The 2024 Change: Remitted Foreign Income
Starting January 1, 2024, Malaysia began taxing residents on foreign-sourced income that is remitted (brought into) Malaysia, a real departure from the fully territorial approach. This was a response to international pressure (similar to changes seen in Thailand) to prevent residents from indefinitely sheltering foreign income simply by holding it offshore while living locally.
The Transitional Exemption Through 2026
Recognizing the disruption this could cause, Malaysia introduced a transitional exemption: most individual foreign-sourced income remitted into Malaysia remains exempt through December 31, 2026. This gives residents, including American expats, a defined window to plan remittance timing before the exemption lifts, rather than an indefinite grandfather clause.
Planning Ahead of 2027
Once the exemption lifts, remitting foreign income (pension payments, investment proceeds, US retirement account withdrawals) into Malaysia will generally become taxable for residents. Retirees and long-term expats relying on periodic remittances for living expenses should start modeling their post-2026 Malaysian tax exposure now, including whether the Foreign Tax Credit will offset any resulting Malaysian liability against US tax already paid on the same income.

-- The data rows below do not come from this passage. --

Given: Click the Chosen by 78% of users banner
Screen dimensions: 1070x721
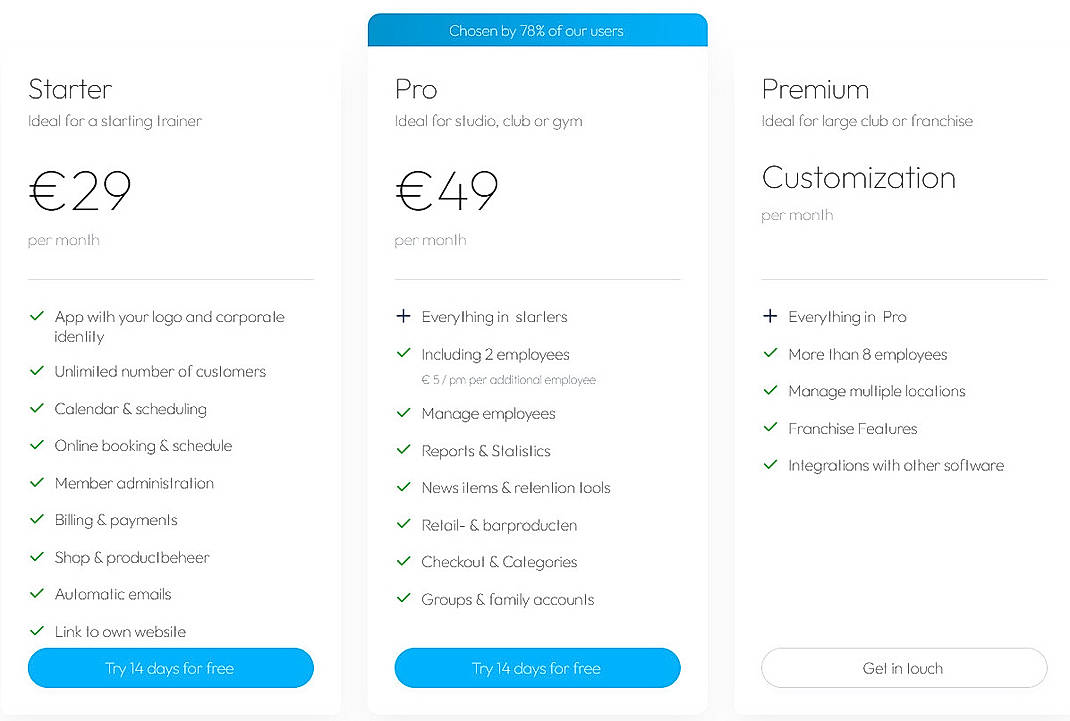Looking at the screenshot, I should tap(537, 30).
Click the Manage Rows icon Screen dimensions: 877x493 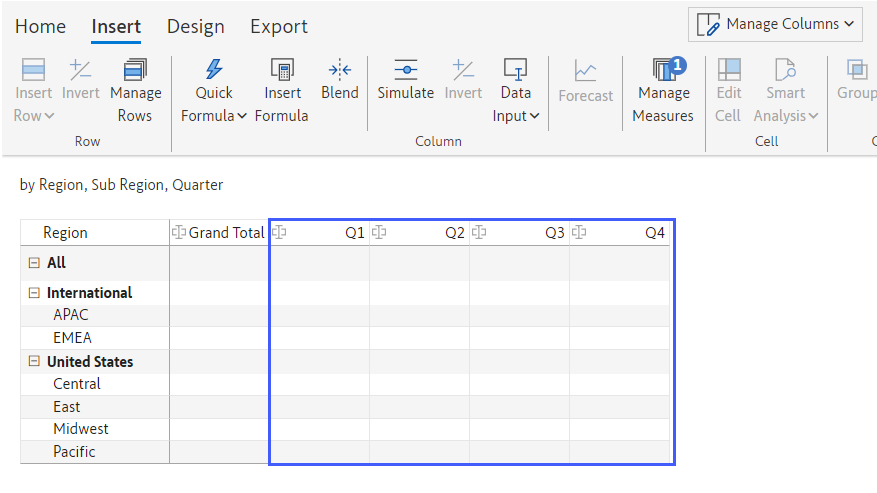(x=135, y=70)
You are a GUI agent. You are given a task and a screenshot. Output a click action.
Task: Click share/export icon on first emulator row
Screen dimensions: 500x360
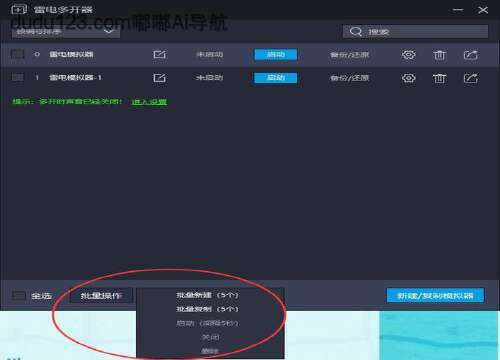(471, 55)
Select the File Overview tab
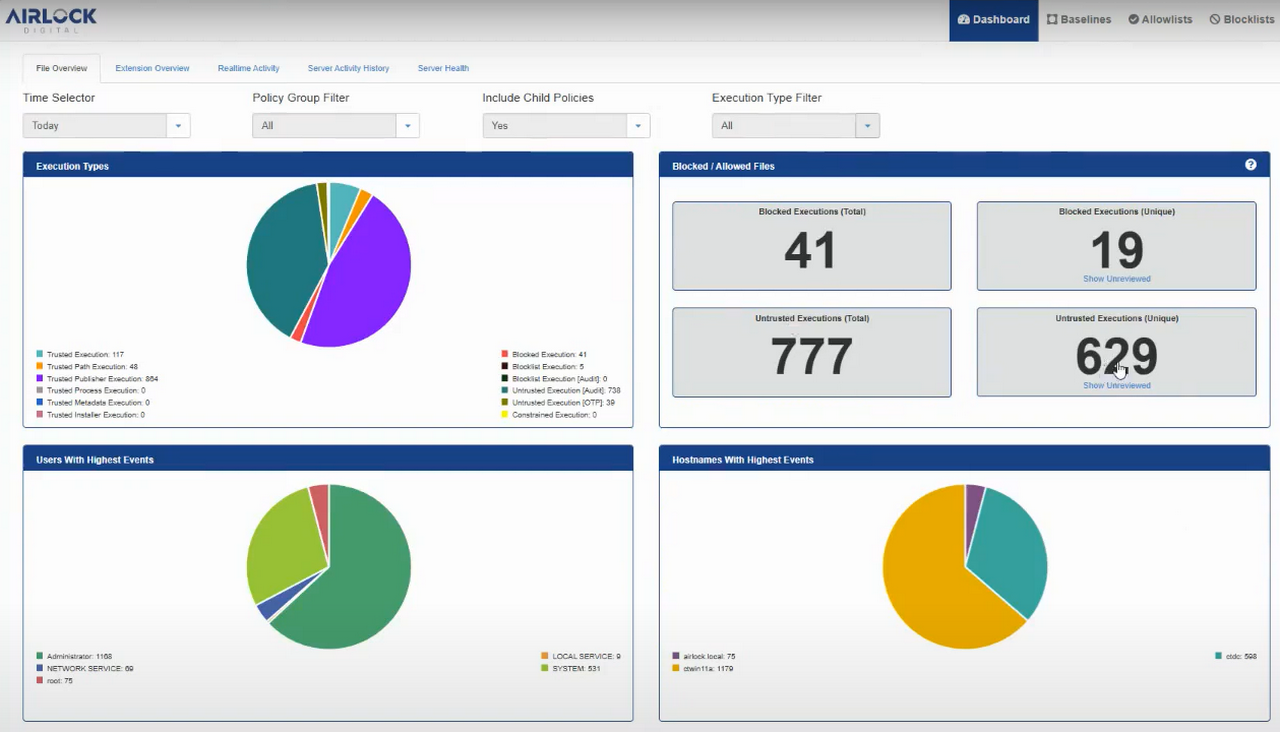Viewport: 1280px width, 732px height. coord(61,68)
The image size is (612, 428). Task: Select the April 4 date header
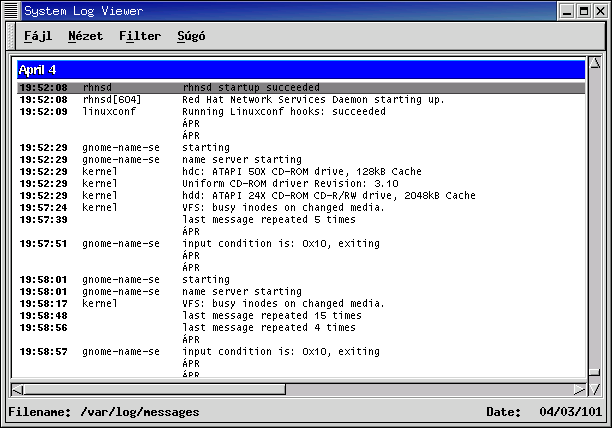[x=300, y=70]
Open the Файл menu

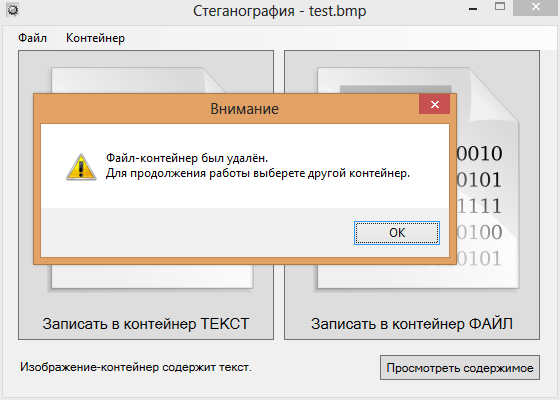(x=32, y=38)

This Doesn't Touch Your US Obligation Either Way
Regardless of Malaysia's territorial rules or the remittance exemption's status, the IRS taxes US citizens on worldwide income, earned anywhere, remitted or not. Malaysia's system only ever affects your Malaysian liability. Confusing the two, assuming Malaysia's tax-free treatment of unremitted foreign income means it's also US-tax-free, is a genuinely common and costly mistake.
Worked Example: A Retiree Planning Around 2027
An American retiree in Penang receives $40,000 annually in US pension income, keeping most of it in a US account and remitting only what she needs for monthly expenses. Through 2026, that remitted income remains exempt from Malaysian tax under the transitional rule. Her advisor is already modeling her 2027 position: once the exemption lifts, her remittances will likely become Malaysia-taxable, and she'll need to weigh the Malaysian tax against a Foreign Tax Credit on her US return, which already taxes the same pension income regardless of remittance status.